To preview our conclusion of Section VIII, our studies establish proof of concept for group
cohesion as a useful new tool of economic analysis to capture and reveal the, previously hidden,
power of social relationships as factors of production.
II. Related Literature and Our Contribution
Before presenting the substance of our paper we briefly place it in the literature. In the broadest
sense, we contribute to the literature on social capital (per esempio., Putnam (2000); Glaeser, Laibson
and Sacerdote (2002)) by tackling one of its central problems.
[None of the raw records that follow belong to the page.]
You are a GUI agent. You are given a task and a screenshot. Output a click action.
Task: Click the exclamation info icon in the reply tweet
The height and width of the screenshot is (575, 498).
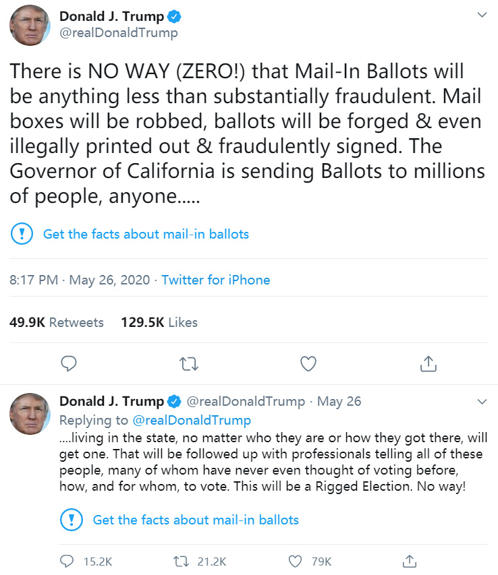point(71,520)
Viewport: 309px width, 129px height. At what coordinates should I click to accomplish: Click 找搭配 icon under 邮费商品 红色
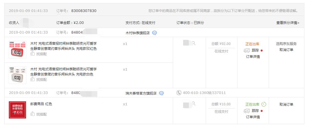(x=33, y=114)
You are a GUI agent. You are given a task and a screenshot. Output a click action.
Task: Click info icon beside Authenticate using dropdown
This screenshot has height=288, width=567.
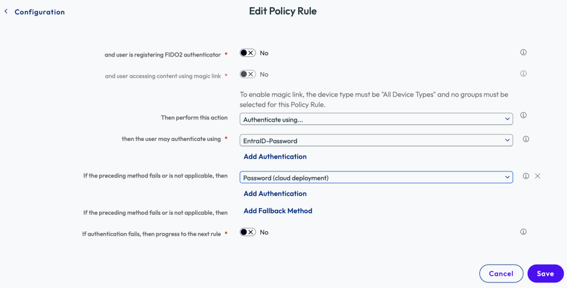(x=523, y=115)
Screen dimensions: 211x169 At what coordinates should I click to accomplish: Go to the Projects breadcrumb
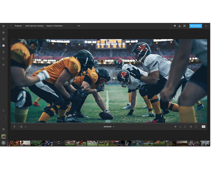(x=18, y=26)
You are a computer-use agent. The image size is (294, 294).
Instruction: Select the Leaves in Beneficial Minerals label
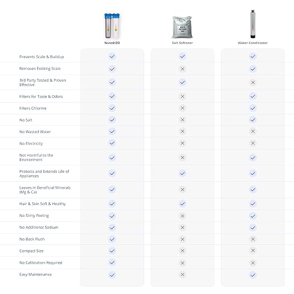(45, 190)
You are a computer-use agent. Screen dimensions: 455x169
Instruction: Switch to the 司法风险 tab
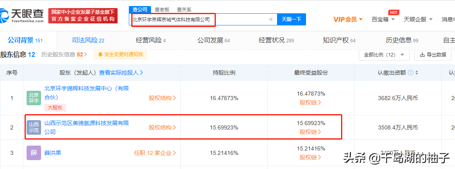(x=88, y=40)
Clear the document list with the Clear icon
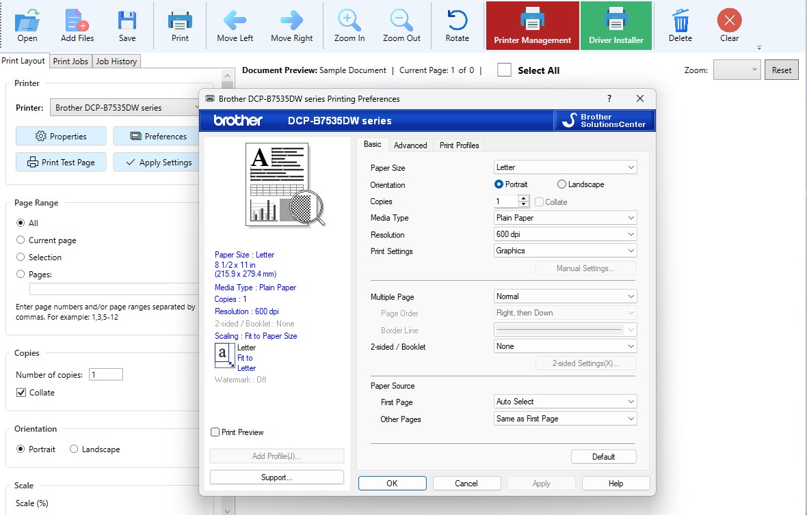 (728, 25)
In a recent typology of that
literature, Jackson (2020) argues that “[M]easuring various forms of social capital is especially
difficult as they are dependent upon relationships between people, which are often intangible
and only indirectly observed” (P. 333). We demonstrate how (social) relationships can be
observed and measured to provide quantitative assessments of the (psychological) quality of
social network links (Goyal (2005)), thereby providing a micro-foundation of social capital.
We do this by introducing the novel psychological concept of group cohesion. As we will
explain, group cohesion builds on the concepts of “relationship closeness” and “oneness”.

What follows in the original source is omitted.